TASK BRIEF. Exactly as they appear, write the lines from the one containing "This screenshot has width=1533, height=895." to the final line of the entries, leaving pictures out.

PROVIDED MATERIAL.
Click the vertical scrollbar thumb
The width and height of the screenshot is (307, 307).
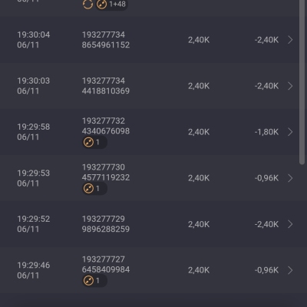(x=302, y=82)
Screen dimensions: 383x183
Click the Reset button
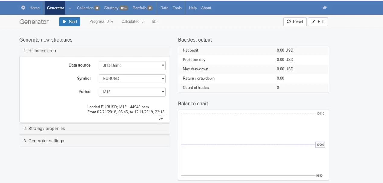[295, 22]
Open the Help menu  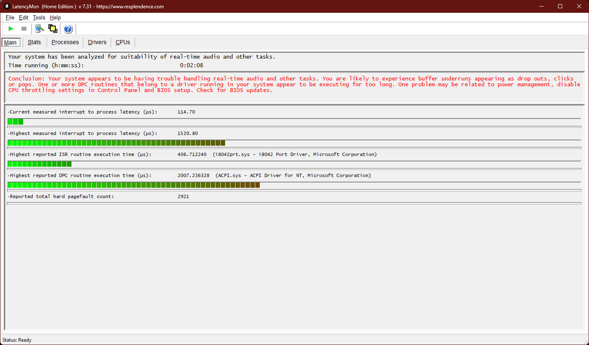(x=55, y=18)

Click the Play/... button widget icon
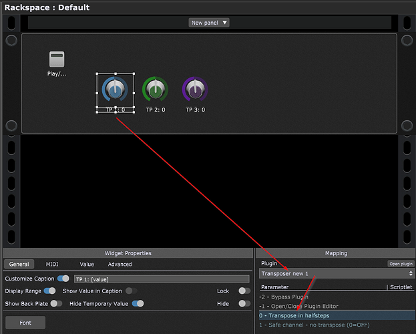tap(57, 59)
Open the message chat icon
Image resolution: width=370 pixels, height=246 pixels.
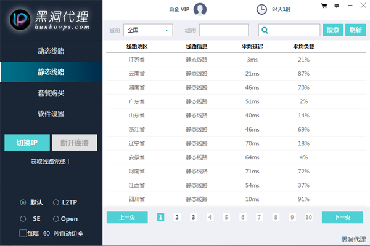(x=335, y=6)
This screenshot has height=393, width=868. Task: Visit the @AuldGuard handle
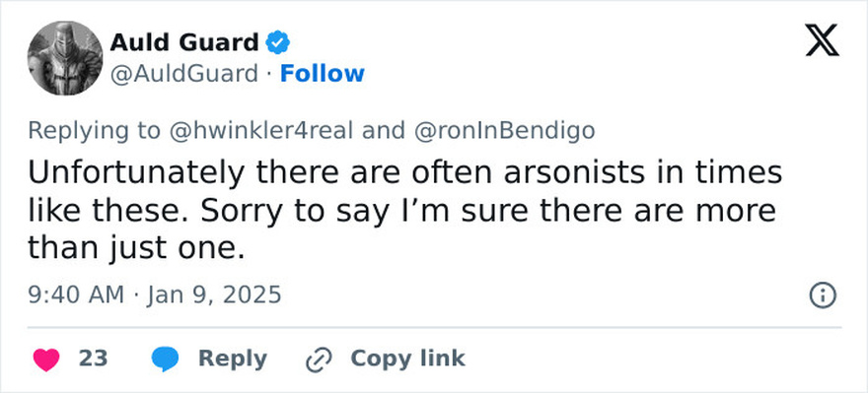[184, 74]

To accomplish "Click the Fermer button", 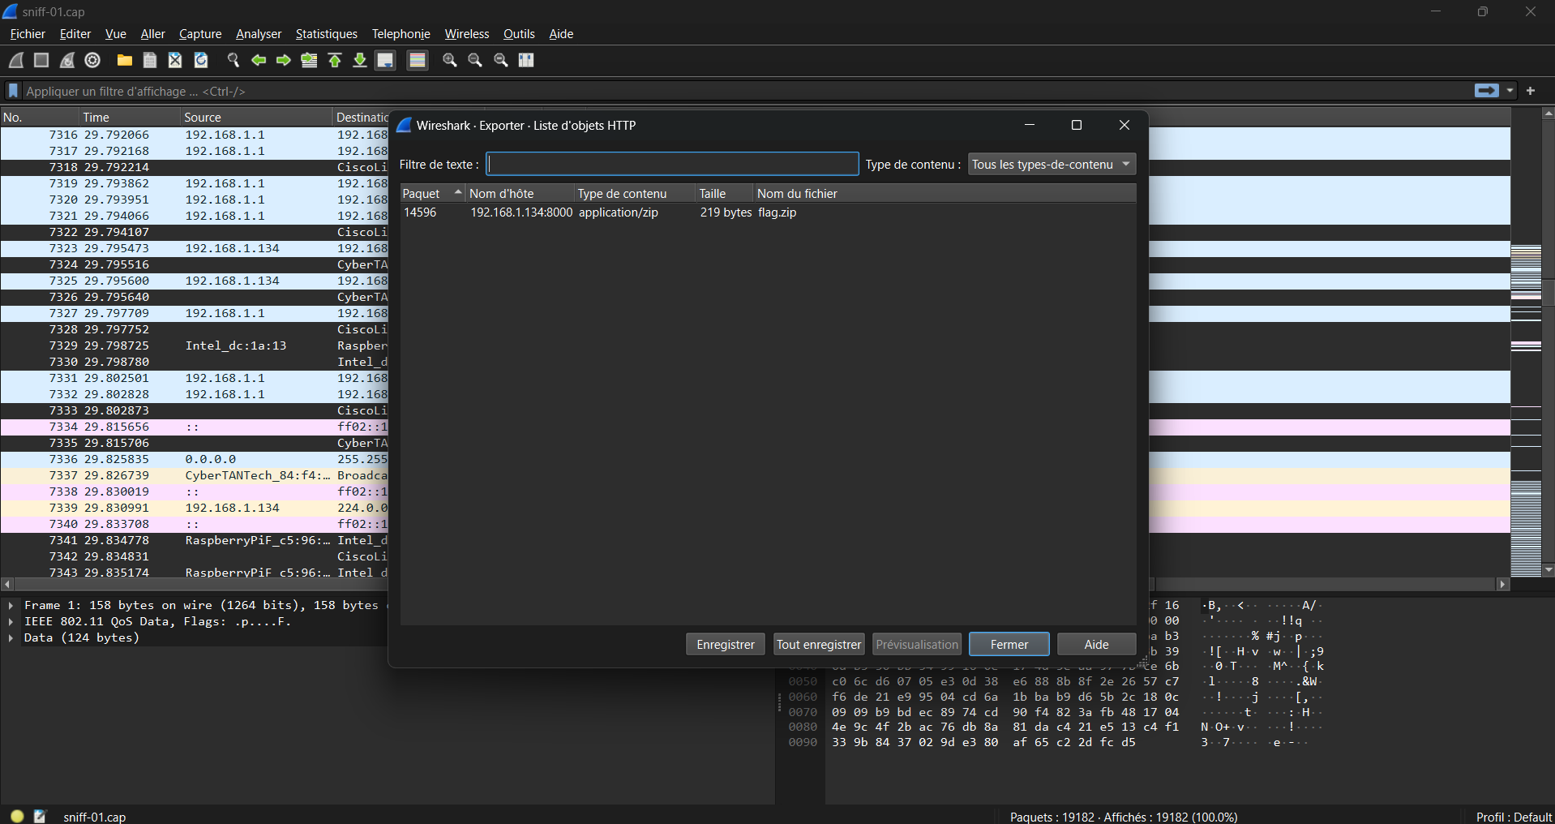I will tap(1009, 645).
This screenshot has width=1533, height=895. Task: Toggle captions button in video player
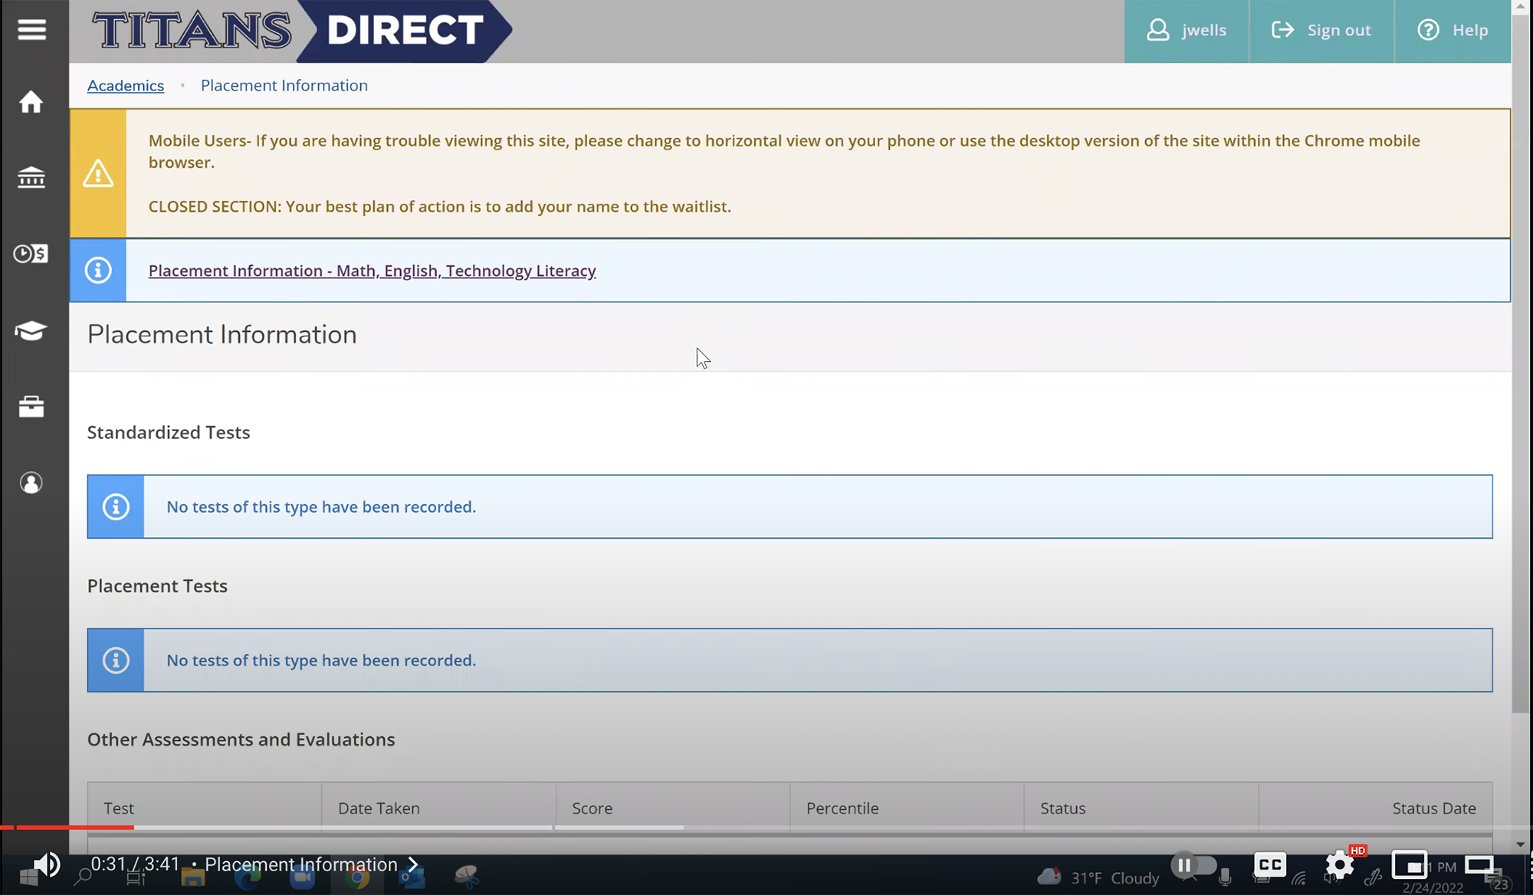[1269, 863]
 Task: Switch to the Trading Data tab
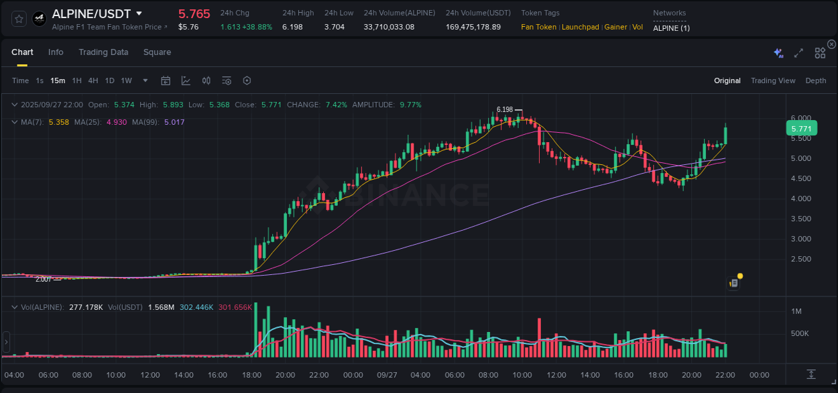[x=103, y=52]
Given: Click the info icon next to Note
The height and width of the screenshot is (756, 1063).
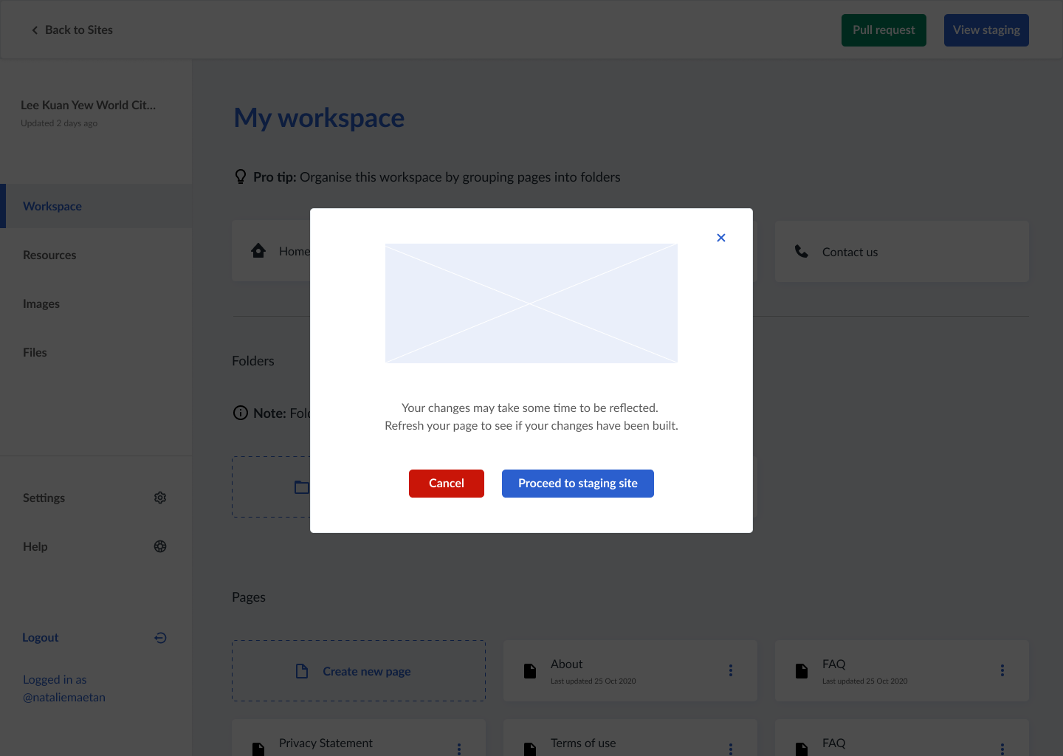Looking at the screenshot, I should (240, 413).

WRITTEN SOLUTION.
This screenshot has width=1533, height=895. Task: Toggle captions button in video player
[1269, 863]
 Task: Switch to the Trading Data tab
[x=103, y=52]
Given: Click the info icon next to Note
The height and width of the screenshot is (756, 1063).
Looking at the screenshot, I should (240, 413).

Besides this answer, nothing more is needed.